Ah, the good old days. When using the bathroom meant taking a little hike to the outhouse. Or sliding a chamber pot out from under the bed during the night so you could do your business. Ah, the good old days. Har har har!
Working on my latest novel, which is set partly in the nineteenth century, the lack of bathrooms has been on my mind. I don’t know about you, but I’m a very twenty-first century kind of person. Gotta have indoor plumbing, hot and cold running water, and heat and air conditioning. I got a taste of what it was like in earlier times as I was growing up. So I know for a fact that me and the past would not get along. Of course, you do what you gotta do. (Pun intended.)
I have vivid memories of visiting my great-grandparents in rural northeast Georgia when I was a child. They had running water in the kitchen but there was no bathroom. There were three choices when it came time to do your business. You could make the trek down by the barn to the outhouse. At night, you could use a chamber pot. Or, if you didn’t want to go outside or squat over a chamber pot, you could step into a tiny closet off my great-grandparents’ bedroom where a ladderback chair was positioned, a round hole cut into the chair seat, with a chamber pot positioned underneath. Of course, there was no light in that little closet so I didn’t like going in there. Wintertime was particularly unpleasant since my great-grandparents’ house had no central heat. Just a fireplace or a coal stove in each room.
The experience that convinced me I was not cut out for the olden days happened when I was six or seven years old as my younger sister and I visited the outhouse one day. We always went together because, being little city girls, we were rather intimidated by the process. But the outhouse was a two-holer so at least we could keep each other company while we held our noses. Instead of a wooden door, there was only a raggedy curtain. And when we were ready to leave, we pulled back the curtain to find a huge bull staring at us with his great big eyes. We screamed bloody murder, calling for our mommy.
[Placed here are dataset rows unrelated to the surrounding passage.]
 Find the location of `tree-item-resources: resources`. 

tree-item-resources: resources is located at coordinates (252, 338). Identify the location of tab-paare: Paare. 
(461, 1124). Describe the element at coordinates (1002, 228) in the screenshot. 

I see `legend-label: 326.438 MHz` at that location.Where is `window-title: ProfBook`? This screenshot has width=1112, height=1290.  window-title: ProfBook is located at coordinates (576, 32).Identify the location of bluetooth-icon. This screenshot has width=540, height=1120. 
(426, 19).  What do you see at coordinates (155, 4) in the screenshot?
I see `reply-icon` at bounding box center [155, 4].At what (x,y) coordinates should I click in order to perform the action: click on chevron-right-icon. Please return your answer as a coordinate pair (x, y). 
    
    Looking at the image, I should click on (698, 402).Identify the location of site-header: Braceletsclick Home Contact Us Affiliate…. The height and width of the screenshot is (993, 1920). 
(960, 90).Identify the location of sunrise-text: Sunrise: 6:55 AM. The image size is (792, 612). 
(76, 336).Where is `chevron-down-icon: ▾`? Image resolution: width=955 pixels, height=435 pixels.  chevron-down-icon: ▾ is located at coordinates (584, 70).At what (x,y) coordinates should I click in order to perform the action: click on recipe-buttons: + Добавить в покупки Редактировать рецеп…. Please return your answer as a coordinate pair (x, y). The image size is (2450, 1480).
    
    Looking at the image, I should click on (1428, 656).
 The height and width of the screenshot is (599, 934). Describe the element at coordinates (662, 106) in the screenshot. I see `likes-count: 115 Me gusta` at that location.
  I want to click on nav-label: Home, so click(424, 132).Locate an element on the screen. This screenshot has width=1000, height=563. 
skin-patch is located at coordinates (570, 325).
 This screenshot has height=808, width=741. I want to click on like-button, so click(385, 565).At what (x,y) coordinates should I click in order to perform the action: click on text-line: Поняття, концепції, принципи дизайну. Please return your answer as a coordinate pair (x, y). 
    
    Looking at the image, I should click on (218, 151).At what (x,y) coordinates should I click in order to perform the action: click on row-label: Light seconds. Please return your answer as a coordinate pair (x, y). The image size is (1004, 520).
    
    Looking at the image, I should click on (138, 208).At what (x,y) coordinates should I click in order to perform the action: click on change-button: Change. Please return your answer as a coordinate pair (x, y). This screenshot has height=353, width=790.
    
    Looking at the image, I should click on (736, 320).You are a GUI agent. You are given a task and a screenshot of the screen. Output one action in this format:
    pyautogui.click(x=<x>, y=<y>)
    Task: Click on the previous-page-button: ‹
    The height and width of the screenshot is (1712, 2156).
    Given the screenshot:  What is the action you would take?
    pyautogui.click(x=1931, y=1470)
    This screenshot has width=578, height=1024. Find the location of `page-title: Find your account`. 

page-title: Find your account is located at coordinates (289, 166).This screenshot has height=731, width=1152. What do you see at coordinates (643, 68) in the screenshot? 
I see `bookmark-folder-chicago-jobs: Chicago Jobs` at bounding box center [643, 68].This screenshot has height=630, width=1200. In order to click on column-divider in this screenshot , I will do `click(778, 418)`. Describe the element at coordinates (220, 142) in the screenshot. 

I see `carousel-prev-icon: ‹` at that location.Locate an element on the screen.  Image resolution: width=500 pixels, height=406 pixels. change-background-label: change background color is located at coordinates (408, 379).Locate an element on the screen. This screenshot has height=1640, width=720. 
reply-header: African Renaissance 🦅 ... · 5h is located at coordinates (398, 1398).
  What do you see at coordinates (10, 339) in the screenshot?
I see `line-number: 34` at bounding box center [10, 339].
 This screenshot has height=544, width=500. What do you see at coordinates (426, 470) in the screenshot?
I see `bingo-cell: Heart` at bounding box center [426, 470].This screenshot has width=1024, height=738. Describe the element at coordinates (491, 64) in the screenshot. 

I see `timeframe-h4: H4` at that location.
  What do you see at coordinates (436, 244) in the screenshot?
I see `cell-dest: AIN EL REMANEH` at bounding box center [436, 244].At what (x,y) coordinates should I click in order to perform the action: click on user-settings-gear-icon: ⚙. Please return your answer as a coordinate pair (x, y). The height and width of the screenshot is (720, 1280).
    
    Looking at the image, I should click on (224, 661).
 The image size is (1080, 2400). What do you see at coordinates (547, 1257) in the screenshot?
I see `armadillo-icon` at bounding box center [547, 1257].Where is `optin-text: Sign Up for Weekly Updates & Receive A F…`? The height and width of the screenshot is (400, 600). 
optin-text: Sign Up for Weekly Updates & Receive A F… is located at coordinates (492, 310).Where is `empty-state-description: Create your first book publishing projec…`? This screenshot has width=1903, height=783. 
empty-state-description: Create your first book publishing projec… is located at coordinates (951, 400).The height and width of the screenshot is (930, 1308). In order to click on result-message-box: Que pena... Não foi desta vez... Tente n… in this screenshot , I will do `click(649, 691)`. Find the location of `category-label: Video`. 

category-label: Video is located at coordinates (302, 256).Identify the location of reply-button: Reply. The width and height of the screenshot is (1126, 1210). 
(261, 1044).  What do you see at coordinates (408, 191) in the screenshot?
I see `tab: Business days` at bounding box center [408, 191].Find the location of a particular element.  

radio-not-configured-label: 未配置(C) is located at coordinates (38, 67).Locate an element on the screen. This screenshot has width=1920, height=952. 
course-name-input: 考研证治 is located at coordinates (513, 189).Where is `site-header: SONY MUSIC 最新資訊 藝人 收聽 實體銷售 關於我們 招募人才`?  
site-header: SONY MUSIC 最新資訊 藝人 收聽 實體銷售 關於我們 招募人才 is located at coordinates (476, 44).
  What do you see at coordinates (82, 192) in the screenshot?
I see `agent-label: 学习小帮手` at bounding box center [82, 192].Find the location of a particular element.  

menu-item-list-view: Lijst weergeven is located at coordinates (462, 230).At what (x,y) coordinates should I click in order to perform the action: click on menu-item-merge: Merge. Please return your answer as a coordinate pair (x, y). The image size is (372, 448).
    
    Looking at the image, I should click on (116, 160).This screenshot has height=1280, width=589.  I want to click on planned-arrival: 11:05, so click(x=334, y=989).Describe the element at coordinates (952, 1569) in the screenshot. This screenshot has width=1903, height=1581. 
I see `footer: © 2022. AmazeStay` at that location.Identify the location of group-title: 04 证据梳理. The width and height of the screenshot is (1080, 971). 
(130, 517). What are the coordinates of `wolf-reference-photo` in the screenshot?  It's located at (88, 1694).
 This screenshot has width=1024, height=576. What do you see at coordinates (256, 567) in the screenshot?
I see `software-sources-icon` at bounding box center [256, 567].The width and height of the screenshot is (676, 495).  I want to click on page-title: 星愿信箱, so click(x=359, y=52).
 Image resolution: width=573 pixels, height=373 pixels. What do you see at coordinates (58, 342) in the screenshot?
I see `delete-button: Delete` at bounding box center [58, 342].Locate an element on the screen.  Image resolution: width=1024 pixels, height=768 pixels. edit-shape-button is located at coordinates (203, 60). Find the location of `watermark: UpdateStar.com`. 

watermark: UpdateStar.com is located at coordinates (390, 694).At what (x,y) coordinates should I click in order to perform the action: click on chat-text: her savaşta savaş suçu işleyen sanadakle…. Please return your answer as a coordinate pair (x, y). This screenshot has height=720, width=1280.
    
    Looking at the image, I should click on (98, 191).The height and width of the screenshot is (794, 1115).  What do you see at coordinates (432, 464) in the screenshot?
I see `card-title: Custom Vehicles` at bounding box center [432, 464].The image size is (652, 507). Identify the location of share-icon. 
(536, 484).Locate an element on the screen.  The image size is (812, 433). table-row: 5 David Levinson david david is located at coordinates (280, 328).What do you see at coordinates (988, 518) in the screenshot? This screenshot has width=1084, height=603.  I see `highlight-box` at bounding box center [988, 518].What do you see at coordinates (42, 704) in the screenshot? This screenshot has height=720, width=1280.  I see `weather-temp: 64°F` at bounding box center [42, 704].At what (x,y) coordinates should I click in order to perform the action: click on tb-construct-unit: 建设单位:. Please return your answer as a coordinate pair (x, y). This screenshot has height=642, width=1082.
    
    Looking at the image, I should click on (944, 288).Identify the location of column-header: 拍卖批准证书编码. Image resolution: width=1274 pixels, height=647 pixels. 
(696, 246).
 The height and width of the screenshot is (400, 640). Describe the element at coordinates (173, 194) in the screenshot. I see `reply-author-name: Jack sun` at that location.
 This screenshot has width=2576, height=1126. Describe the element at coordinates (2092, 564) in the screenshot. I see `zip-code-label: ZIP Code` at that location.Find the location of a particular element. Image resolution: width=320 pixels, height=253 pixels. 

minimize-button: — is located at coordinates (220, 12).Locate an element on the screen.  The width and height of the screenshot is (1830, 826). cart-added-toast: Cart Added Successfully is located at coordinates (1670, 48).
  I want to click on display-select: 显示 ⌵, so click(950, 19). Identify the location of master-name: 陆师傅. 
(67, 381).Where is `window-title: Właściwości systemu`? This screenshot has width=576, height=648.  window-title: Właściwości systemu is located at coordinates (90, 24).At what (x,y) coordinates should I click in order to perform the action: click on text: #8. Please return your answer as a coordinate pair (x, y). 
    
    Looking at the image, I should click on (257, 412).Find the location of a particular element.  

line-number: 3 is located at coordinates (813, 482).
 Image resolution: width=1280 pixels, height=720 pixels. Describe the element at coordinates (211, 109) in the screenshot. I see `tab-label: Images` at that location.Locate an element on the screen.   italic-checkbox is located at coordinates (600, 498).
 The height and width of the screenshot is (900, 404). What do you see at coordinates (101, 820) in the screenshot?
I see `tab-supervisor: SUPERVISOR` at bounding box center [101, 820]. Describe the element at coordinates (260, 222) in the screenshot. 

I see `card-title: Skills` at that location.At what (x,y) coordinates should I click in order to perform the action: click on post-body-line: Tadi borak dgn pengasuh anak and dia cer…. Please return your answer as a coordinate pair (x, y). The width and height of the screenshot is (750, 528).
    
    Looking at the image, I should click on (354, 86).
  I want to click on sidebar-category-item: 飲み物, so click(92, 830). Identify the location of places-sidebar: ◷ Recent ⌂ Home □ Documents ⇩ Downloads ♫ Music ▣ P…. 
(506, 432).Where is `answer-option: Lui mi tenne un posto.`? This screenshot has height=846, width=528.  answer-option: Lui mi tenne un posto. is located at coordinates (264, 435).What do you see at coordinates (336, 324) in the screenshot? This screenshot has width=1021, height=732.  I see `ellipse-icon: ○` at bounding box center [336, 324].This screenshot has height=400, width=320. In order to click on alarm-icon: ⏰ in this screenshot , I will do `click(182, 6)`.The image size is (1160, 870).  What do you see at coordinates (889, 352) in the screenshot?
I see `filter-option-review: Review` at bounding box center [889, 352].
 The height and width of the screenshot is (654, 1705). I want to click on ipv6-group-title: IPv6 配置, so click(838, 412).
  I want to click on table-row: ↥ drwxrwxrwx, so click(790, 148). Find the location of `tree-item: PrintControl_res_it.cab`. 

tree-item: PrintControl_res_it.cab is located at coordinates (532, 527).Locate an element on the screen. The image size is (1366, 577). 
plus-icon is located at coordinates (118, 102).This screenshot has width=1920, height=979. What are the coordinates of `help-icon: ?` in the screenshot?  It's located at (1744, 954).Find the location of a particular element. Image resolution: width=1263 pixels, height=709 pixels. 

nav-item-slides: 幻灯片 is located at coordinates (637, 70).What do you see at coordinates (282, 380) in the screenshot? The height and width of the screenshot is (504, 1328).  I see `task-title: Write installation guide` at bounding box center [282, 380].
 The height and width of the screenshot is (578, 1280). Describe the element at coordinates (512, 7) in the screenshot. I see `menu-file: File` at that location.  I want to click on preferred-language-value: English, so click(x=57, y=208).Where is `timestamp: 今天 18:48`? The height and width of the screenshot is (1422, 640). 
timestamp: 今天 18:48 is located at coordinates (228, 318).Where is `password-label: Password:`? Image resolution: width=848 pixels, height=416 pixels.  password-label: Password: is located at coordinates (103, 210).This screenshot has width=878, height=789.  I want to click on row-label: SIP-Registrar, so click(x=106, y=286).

She came to the rescue, amazing my sister and me by slapping the bull on his shoulder and telling him to move out of the way. She said he was just an “old bull” and proceeded to prod him until he wandered off. Wonder Woman without the lasso.
When I think about what it was really like not having running water or indoor bathrooms, I can only conclude that folks like my great-grandparents had a lot of stamina. For most of their lives, they hauled water to the house and worked from sunup to sundown, or longer. Definitely not twenty-first century sissies like me.